Bei den Krawallmachern handelt es sich keineswegs um professionelle Revolutionäre (was zumindest politisches Bewußtsein und Überzeugungen voraussetzen würde), geschweige denn um islamistische Agitatoren. Es sind Jugendliche, für die Gewalt und Verbrechen zum Alltag geworden sind. Ohne Hoffnung auf eine Zukunft und belastet mit einer problematischen Vergangenheit leben sie allein für den Augenblick. Im Grunde verkörpern sie lediglich einen Aspekt des zeitgenössischen westlichen Nihilismus. "Diese Jugendlichen sind keine sich wehrenden Unterdrückten, sondern ein Symptom gesellschaftlicher Neurosen", diagnostizierte unlängst der Soziologe Alain Soral.

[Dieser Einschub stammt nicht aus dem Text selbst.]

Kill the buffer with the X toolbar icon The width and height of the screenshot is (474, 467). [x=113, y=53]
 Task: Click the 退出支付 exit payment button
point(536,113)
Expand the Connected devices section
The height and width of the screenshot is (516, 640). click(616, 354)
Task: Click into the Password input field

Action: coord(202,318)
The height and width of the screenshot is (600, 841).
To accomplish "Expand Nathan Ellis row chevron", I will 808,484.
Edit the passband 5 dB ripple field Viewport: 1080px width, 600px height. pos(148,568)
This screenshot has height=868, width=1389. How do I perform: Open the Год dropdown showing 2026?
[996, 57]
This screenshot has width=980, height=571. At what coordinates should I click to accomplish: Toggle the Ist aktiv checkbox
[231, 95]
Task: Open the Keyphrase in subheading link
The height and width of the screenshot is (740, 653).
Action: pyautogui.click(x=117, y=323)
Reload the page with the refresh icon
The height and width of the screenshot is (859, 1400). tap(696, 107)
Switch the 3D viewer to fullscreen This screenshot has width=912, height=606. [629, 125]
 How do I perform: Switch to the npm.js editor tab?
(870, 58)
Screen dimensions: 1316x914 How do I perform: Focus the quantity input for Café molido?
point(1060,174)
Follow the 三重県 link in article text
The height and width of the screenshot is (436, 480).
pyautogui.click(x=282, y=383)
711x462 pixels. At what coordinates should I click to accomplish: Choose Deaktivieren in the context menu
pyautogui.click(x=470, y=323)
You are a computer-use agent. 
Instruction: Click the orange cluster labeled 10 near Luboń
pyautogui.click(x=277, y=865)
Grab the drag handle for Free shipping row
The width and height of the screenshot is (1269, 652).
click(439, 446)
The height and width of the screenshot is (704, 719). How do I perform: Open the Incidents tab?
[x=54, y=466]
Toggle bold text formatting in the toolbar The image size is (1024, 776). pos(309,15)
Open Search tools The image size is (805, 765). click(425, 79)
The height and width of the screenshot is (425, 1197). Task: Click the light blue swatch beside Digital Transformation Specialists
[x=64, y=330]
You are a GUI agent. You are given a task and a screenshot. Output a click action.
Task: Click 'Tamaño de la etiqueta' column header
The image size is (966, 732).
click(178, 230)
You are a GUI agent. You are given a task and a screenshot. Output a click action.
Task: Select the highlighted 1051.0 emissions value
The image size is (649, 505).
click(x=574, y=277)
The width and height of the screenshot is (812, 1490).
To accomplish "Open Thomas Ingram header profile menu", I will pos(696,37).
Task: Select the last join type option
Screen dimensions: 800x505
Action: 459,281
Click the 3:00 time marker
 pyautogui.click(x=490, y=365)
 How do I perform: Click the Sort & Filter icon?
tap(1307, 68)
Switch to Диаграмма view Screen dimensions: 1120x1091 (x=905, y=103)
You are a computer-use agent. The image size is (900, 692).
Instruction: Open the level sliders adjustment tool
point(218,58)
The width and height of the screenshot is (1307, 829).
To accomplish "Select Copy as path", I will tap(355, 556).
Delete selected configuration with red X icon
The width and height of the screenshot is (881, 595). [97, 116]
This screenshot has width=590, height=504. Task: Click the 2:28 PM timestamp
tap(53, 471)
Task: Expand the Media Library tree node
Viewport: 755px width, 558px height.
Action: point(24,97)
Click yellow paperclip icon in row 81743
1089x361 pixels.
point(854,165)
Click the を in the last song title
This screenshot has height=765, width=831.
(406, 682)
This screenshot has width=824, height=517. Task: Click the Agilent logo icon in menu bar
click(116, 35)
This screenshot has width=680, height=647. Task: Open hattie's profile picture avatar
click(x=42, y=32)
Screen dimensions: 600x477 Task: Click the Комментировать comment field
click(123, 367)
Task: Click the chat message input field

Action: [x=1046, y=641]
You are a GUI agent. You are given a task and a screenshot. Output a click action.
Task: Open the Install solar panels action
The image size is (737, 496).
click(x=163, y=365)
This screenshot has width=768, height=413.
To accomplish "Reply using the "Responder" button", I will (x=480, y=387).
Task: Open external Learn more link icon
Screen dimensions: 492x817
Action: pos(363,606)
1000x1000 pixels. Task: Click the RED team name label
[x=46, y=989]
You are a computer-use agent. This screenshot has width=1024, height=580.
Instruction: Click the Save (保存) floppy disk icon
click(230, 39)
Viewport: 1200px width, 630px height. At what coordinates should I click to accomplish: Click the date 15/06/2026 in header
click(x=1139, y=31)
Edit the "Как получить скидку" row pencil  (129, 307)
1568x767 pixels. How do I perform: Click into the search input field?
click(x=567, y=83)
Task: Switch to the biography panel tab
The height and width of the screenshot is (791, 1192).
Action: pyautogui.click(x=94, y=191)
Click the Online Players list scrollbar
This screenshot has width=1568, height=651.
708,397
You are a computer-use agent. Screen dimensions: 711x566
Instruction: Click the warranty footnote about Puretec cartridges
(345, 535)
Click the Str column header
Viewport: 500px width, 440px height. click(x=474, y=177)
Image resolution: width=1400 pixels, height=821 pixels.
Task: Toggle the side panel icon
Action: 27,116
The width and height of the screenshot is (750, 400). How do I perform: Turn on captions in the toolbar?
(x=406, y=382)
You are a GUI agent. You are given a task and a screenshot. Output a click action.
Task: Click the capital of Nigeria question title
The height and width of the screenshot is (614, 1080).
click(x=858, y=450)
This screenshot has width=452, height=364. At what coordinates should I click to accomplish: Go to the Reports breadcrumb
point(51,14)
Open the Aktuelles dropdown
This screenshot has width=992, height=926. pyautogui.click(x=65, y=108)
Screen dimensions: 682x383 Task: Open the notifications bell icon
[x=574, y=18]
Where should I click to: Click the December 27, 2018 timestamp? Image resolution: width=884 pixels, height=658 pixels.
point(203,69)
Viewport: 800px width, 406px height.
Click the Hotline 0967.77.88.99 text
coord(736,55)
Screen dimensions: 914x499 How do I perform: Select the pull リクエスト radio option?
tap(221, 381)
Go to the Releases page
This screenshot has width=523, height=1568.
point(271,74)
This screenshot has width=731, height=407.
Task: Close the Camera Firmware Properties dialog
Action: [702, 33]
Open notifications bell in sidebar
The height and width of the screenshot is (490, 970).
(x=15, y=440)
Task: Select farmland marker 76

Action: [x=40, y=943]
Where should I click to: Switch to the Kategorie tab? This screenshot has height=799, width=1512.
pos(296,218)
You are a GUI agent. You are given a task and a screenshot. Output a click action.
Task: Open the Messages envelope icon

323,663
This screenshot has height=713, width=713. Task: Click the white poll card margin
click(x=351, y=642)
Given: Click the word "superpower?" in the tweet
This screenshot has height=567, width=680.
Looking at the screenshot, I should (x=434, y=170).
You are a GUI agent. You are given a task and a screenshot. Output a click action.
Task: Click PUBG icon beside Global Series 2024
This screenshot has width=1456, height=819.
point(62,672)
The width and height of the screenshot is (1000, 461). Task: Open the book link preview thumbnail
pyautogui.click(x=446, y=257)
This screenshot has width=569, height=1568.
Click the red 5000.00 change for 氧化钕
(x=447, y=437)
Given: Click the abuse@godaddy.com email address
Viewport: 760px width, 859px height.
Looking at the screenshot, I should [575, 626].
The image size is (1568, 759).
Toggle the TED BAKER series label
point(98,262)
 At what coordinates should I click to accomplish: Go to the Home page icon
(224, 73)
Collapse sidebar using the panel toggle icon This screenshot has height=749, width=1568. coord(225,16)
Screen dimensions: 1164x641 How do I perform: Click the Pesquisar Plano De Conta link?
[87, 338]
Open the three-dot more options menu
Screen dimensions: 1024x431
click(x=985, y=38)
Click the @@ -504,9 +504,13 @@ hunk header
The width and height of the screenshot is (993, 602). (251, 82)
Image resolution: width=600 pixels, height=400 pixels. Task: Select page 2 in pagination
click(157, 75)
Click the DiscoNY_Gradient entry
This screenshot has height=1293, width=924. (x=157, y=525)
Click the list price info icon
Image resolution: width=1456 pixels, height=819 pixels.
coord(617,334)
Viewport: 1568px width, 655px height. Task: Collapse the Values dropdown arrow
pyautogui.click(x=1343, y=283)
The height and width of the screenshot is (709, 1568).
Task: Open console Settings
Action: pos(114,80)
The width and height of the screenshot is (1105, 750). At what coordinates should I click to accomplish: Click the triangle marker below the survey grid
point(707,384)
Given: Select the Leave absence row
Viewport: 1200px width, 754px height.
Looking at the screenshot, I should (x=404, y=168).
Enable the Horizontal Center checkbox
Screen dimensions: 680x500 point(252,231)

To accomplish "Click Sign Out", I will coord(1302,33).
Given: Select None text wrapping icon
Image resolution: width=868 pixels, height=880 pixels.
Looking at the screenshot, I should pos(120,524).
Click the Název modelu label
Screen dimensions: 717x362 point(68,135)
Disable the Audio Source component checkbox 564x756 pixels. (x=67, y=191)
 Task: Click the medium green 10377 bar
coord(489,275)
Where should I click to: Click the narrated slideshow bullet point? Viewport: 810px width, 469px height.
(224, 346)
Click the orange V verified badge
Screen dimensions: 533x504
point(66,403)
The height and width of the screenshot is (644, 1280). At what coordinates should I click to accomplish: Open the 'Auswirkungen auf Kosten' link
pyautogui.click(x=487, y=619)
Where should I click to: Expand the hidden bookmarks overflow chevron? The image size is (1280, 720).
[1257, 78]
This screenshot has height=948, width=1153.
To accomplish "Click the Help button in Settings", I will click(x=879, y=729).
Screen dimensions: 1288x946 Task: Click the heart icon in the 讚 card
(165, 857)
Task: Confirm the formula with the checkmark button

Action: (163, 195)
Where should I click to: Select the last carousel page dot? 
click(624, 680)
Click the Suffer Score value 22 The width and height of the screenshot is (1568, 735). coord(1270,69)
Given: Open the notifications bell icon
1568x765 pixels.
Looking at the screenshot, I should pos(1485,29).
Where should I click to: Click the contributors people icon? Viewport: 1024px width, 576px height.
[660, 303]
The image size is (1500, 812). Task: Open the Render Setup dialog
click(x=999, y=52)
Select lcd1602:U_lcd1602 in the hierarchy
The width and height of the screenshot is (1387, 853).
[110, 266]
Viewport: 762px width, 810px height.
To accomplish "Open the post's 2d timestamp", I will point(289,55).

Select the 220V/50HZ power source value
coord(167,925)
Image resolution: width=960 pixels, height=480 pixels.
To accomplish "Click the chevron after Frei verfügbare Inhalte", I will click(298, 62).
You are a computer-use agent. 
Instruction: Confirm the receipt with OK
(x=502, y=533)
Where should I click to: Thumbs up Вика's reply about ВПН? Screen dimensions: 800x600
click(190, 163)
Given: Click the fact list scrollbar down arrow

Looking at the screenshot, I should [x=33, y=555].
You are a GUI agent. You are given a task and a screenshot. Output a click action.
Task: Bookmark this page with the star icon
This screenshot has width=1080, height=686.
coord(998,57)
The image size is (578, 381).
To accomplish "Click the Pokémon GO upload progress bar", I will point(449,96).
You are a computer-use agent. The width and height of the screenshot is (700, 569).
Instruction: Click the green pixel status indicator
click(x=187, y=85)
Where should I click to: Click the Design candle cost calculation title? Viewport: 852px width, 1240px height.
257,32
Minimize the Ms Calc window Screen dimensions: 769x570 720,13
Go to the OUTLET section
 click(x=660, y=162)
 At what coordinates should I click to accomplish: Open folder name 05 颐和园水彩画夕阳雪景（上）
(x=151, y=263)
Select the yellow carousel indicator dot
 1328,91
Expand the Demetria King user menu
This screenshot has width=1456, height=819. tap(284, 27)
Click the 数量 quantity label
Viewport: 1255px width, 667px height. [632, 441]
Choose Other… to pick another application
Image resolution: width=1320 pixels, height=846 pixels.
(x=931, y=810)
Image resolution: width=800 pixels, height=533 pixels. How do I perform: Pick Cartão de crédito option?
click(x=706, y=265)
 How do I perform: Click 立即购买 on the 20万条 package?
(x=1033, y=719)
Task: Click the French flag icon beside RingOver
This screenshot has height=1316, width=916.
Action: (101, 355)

Von rechter Seite hört man des öfteren, sie seien "unassimilierbar". Ihnen gleichzeitig mangelnde Integrationsbereitschaft vorzuwerfen, ist ein wenig widersprüchlich. Worin sollen sie sich im übrigen integrieren? Tatsächlich sind sie bereits perfekt integriert - nämlich in das System von Konsum und Marktwirtschaft, dessen Ziele sie vollkommen teilen (ihr einziger Wunsch: Geld). Nicht integriert sind sie dagegen in einen Staat, der mehr wäre als die bloße Summe der auf seinem Territorium lebenden Individuen. "La France" hat über eine geographische Verortung hinaus keine Bedeutung für sie. Sie erkennen sich darin nicht wieder, viele von ihnen empfinden aus Prinzip Verachtung und Haß gegenüber allem, was ihnen als Symbol staatlicher Macht erscheint.

Viele Jugendliche mit Migrationshintergrund fühlen sich überhaupt nicht als Franzosen. Obwohl sie aufgrund des in Frankreich geltenden ius solis französische Staatsbürger sind, fühlen gerade die Jüngsten (und Gewalttätigsten) sich von der Gesellschaft ausgeschlossen und verabscheuen alles "Gallische". Bei Fußballspielen reagieren sie mit Pfeifkonzerten auf das Abspielen der Marseillaise. Dabei ist ihre Identifikation mit dem Herkunftsland ihrer Eltern oder gar Großeltern nur eine Wunschvorstellung. Hier fühlen sie sich nicht heimisch, finden aber auch anderswo keine Heimat. In Wahrheit gehören sie keiner anderen Kultur an als der Medienkultur oder dem Neo-Matriarchat der Warenwelt.

Die beiden Toten von Villiers-le-Bel, der 16jährige Lakami Samoura und der 15jährige Moshin Cehhouli, hatten die französische Staatsbürgerschaft. Trotzdem wurde der eine in Marokko und der andere im Senegal beerdigt.